Artificial intelligence systems now play a central role in daily life, from medical diagnosis and content moderation to autonomous driving and AI agents that act on our behalf. As these systems take on more responsibility, they must become more trustworthy. In particular, they should recognize when they are uncertain, rather than giving confident answers in situations where they may be wrong. Recent examples of large models giving incorrect factual answers with high stated confidence illustrate the problem: neural networks can be confidently wrong, and in high-stakes settings that failure can be costly.

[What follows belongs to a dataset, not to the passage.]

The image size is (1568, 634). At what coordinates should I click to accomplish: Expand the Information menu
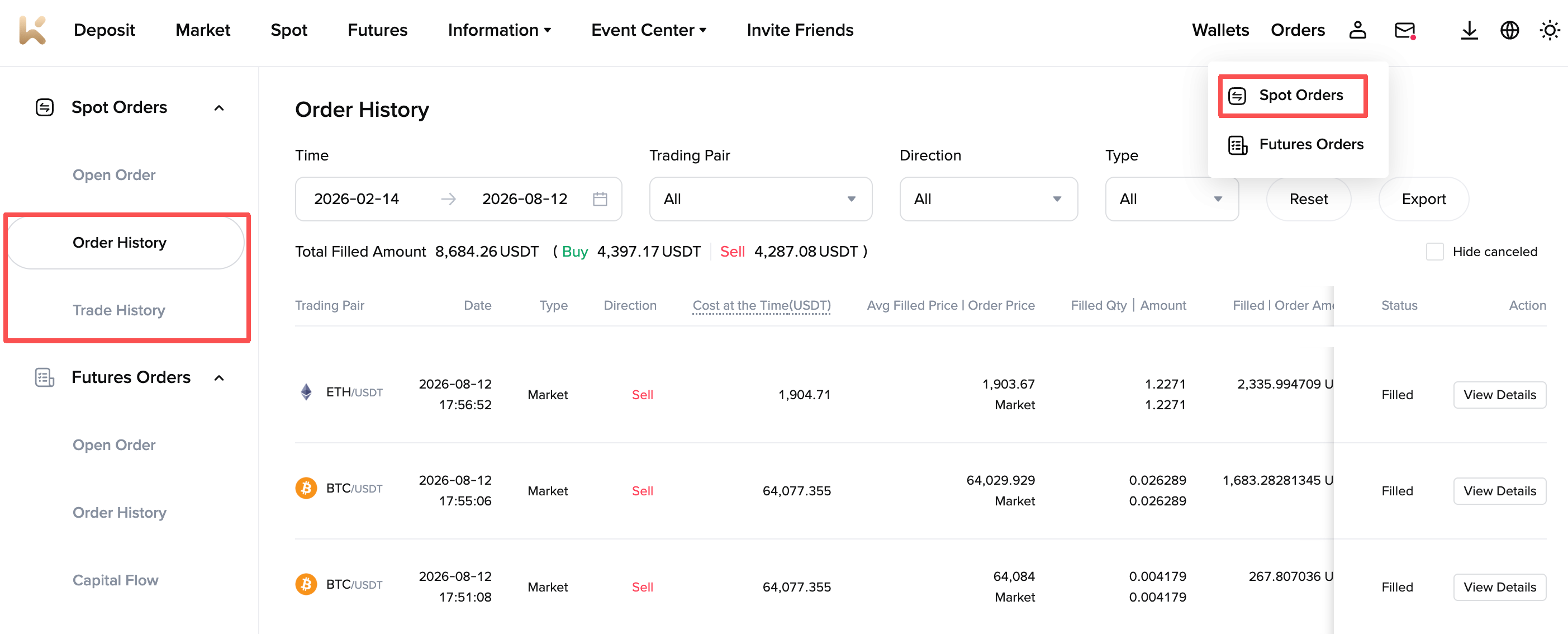[499, 30]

Bayesian deep learning offers one way to address this problem. A standard neural network stores a single fixed value for each weight, where weights are the numbers that determine how the model transforms inputs into predictions. In Bayesian deep learning, each weight is represented by a probability distribution instead. During training, the model learns not only a typical value for each weight, but also how uncertain that value is. At prediction time, this allows the model to express uncertainty, especially on inputs that differ from those seen during training.

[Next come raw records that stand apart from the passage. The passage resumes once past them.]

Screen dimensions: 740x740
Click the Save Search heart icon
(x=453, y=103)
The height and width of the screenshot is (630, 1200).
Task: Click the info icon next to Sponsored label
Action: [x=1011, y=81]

The challenge is that this extra uncertainty comes at a high computational cost. In a common approach called mean-field variational inference, each weight is described by both a mean and a variance. This roughly doubles the number of learned parameters compared with an ordinary network, and also increases the cost of training and prediction. For small models this is manageable, but modern neural networks often contain hundreds of millions or billions of weights. At that scale, standard Bayesian methods can become too expensive to use in practice.
This paper introduces a low-rank factorization approach to overcome that barrier. Each layer's weights form a large matrix with \(m\) rows and \(n\) columns. Instead of storing this full matrix, we write it as the product of two smaller matrices that share a common inner dimension \(r\), called the rank. This reduces the number of parameters per layer from \(m \times n\) to \(r \times (m+n)\).

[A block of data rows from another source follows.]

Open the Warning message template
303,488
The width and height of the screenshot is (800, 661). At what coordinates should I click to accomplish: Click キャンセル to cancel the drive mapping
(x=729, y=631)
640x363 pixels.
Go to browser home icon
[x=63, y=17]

The rank \(r\) is a value we choose, and the smaller we can set it while preserving accuracy, the greater the saving. Many trained weight matrices exhibit rapid spectral decay, meaning that much of their structure is concentrated in a small number of dominant directions. Low-rank factorization can therefore preserve useful predictive structure while substantially reducing parameter count. It can also reduce memory and computation, especially at larger scales. As a further consequence, shared factors induce correlations between weights instead of treating every weight independently, enabling more structured propagation of uncertainty through the network.
We prove that this is more than a convenient shortcut: the low-rank version carries generalization guarantees, with approximation error controlled by how quickly the matrix's minor directions fade out. We then test it on intensive-care mortality prediction, air-quality forecasting, and movie review sentiment classification. The low-rank model outperforms larger and more costly methods on several uncertainty metrics in key settings while using only a small fraction of their parameters. In one experiment, it uses approximately thirty-three times fewer parameters than an ensemble of five networks. It is particularly effective at identifying inputs that differ from its training data and at providing useful uncertainty under distribution shift.
Taken together, these results show that low-rank factorization provides a principled path toward scaling Bayesian deep learning to modern architectures. The resulting uncertainty-aware models are smaller, theoretically grounded, empirically competitive, and practical for high-stakes settings where trustworthy predictions matter most.